[Quelltext]

+---+

Die Stationierung von Flugabwehr-Einheiten und Jagdflieger-Verbänden erhielt hohe Priorität. Im Jahre 1917 wurden in Essen, Dortmund und Düsseldorf drei Flugabwehrkanonengruppen stationiert, die per telefonischer Feuerleitung mit den wichtigsten Industrie-, Verkehrs- und Kommunalbetrieben in ihren Regionen verbunden waren. Ein umfassendes System von Alarmierungseinrichtungen erstreckte sich über das Ruhrgebiet und die angrenzenden Regionen.

 

 

 

 

 

 

 

 

 

 

 

 

Zwischenkriegszeit

 

Aus der Novemberrevolution am Ende des Ersten Weltkrieges ging die Weimarer Republik hervor. Die Ruhrbesetzung war 1923 der Höhepunkt eines politisch-militärischen Konfliktes zwischen dem Deutschen Reich und belgisch-französischen Besatzungstruppen.

 

 

Im Jahr 1932 erreichte die Weltwirtschaftskrise ihren Höhepunkt, und die Arbeitslosenquote im Ruhrgebiet stieg auf 31,2 Prozent. Seit Beginn der Krise 1929 war die exportorientierte Produktion der Montanindustrie von Eisen, Stahl und Kohle um etwa 60 Prozent eingebrochen. Im Januar 1933 gelang es den Nationalsozialisten unter der Führung Adolf Hitlers die Regierungsgeschäfte zu übernehmen. Es folgte eine Umwandlung der Weimarer Republik in eine Diktatur.

+---+

[Bereitgestellte Angaben]
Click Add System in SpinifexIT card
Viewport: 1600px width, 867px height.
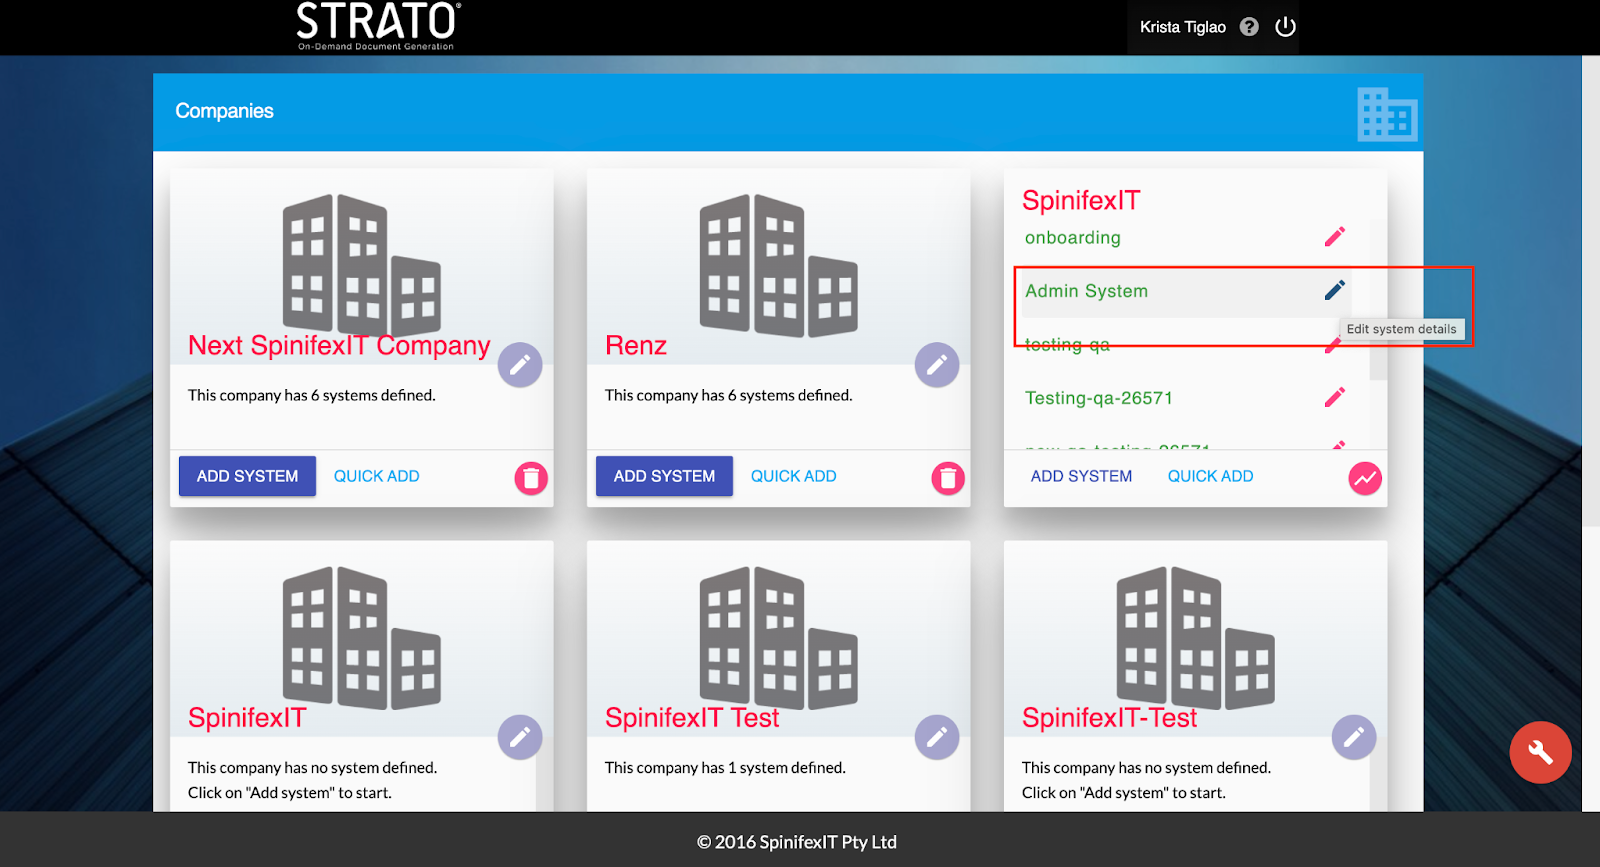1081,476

+---+

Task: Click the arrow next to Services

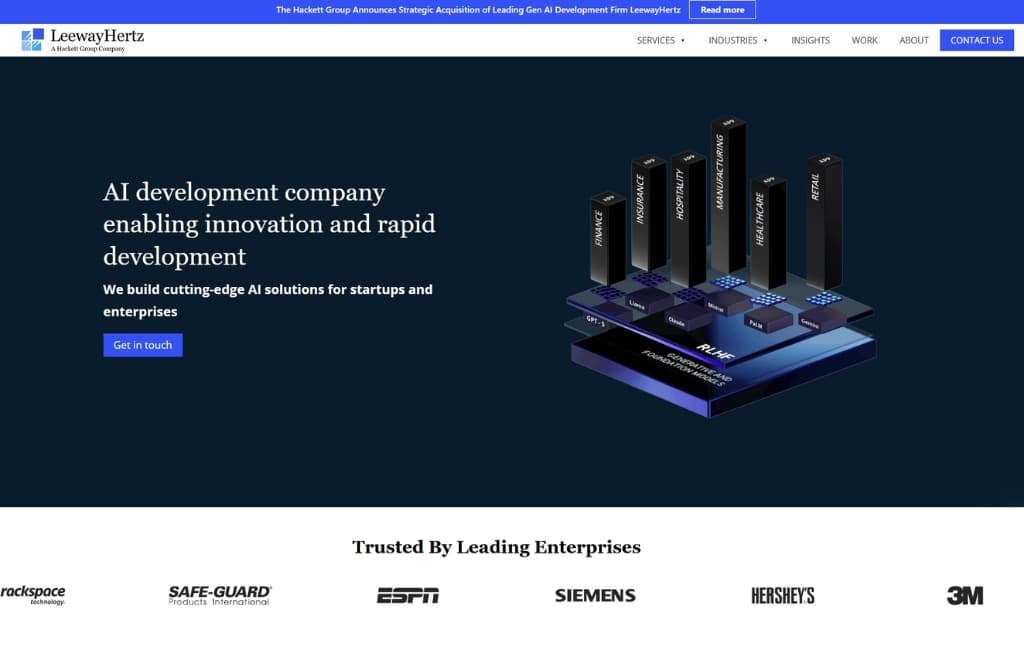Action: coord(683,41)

+---+

[Aufgabe 1]
In welchen drei Städten wurden laut dem Quelltext im Jahr 1917 Flugabwehrkanonengruppen stationiert?
[Aufgabe 2]
Schreiben Sie aus dem Quelltext alles von „Zwischenkriegszeit“ bis hinunter zu „und belgisch-französischen Besatzungstruppen.“ wortgetreu ab.
[Aufgabe 3]
Prüfen Sie, ob die folgenden Aussagen mit dem Quelltext übereinstimmen. Antworten Sie jeweils mit Ja oder Nein, und belegen Sie Ihre Antwort mit einem wörtlichen Zitat aus dem Quelltext.
(a) Im Jahr 1932 stieg die Arbeitslosenquote im Ruhrgebiet auf 31,2 Prozent.
(b) Die Ruhrbesetzung fand im Jahr 1929 statt.
(c) Seit 1929 brach die exportorientierte Produktion der Montanindustrie um etwa 80 Prozent ein.
Die Einträge spielen für die Bearbeitung keine Rolle.

[Erwartete Lösung 1]
In Essen, Dortmund und Düsseldorf.

[Erwartete Lösung 2]
Zwischenkriegszeit

 

Aus der Novemberrevolution am Ende des Ersten Weltkrieges ging die Weimarer Republik hervor. Die Ruhrbesetzung war 1923 der Höhepunkt eines politisch-militärischen Konfliktes zwischen dem Deutschen Reich und belgisch-französischen Besatzungstruppen.

[Erwartete Lösung 3]
(a) Ja: „Im Jahr 1932 erreichte die Weltwirtschaftskrise ihren Höhepunkt, und die Arbeitslosenquote im Ruhrgebiet stieg auf 31,2 Prozent.“
(b) Nein: „Die Ruhrbesetzung war 1923 der Höhepunkt eines politisch-militärischen Konfliktes“
(c) Nein: „Seit Beginn der Krise 1929 war die exportorientierte Produktion der Montanindustrie von Eisen, Stahl und Kohle um etwa 60 Prozent eingebrochen.“